-- Problem to solve --
Report each line of the data that has "Switch" somewhere in it.

-- Information given --
________
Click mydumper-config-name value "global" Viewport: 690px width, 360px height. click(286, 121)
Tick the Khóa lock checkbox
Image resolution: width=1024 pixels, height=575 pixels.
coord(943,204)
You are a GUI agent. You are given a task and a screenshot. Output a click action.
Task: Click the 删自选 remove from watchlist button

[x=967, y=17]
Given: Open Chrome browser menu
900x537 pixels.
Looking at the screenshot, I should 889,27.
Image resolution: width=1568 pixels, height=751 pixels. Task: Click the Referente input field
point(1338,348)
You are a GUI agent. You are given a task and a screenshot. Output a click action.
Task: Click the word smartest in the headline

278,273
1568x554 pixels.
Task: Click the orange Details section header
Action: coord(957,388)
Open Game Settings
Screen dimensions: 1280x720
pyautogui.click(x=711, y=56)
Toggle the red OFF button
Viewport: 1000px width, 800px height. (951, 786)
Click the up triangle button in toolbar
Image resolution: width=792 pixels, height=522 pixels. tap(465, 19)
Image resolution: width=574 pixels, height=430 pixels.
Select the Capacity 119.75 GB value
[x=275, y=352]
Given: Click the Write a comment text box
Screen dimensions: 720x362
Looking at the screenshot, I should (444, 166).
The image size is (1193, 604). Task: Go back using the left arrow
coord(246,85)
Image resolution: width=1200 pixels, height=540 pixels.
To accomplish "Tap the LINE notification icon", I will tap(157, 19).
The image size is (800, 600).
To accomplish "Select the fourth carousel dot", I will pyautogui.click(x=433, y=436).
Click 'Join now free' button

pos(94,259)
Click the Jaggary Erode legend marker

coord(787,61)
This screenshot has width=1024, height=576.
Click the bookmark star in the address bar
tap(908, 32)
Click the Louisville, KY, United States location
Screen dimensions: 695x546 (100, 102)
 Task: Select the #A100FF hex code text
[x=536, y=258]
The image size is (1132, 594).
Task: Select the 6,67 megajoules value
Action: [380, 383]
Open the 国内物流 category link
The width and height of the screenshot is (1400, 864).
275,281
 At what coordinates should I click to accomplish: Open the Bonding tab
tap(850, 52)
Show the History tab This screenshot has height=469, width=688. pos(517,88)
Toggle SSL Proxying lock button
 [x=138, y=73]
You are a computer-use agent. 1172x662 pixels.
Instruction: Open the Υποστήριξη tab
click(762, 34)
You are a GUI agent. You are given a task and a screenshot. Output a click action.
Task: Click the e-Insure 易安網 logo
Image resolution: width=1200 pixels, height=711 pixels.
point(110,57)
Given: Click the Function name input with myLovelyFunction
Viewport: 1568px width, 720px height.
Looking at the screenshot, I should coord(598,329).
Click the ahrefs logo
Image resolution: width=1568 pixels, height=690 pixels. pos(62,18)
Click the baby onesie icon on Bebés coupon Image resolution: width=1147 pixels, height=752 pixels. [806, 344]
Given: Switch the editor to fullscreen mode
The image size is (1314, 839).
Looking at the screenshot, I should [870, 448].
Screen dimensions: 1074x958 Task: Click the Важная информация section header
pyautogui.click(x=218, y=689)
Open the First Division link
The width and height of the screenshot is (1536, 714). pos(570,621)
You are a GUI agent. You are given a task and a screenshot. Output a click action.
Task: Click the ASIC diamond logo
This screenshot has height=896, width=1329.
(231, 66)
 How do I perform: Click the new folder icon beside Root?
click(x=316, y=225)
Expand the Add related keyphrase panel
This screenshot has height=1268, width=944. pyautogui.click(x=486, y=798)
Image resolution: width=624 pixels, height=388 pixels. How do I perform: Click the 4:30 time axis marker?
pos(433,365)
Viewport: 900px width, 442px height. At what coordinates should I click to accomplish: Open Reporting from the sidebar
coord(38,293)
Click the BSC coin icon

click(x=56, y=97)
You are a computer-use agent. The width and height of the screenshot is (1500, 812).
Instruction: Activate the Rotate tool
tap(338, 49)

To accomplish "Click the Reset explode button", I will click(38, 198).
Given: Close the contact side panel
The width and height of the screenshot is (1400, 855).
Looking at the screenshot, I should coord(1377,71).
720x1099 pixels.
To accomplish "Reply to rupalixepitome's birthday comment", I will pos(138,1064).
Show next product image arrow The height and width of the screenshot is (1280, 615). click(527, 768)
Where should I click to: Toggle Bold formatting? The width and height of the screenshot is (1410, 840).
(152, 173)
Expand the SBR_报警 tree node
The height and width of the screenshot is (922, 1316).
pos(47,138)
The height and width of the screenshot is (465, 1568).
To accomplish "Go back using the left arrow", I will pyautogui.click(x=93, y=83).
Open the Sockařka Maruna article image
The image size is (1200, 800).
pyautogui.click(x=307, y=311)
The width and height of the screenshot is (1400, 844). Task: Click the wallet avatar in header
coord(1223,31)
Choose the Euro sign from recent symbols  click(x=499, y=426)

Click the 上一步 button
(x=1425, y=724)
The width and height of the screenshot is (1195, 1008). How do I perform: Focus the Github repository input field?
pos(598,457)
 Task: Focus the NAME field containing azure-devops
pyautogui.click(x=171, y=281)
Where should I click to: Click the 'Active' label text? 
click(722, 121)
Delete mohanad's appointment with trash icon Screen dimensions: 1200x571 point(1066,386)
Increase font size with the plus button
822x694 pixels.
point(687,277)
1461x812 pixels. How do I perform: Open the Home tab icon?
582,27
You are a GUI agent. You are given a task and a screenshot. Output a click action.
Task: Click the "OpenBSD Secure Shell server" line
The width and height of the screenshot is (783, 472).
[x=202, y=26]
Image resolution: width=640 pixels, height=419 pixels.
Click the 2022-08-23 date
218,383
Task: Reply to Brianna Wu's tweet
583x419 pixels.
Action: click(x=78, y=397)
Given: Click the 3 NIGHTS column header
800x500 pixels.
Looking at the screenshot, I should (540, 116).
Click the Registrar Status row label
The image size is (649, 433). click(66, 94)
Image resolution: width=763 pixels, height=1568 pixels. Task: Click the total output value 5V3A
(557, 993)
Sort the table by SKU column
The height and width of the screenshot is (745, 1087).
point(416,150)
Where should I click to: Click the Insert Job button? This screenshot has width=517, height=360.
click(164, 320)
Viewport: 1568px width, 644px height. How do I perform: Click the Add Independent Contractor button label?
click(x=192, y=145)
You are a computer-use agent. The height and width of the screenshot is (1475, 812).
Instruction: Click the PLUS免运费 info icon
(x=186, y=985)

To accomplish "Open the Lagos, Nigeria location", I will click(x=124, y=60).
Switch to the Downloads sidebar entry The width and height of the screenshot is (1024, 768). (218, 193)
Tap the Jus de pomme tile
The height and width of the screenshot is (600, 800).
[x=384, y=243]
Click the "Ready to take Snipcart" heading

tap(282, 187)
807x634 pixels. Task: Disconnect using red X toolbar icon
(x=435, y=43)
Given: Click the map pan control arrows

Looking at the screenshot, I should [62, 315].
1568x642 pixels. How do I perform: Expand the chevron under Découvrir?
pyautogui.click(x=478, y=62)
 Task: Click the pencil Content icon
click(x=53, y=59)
________
-- Result below --
Given: Switch the editor to fullscreen mode
Switch to the Downloads sidebar entry The width and height of the screenshot is (1024, 768). (218, 193)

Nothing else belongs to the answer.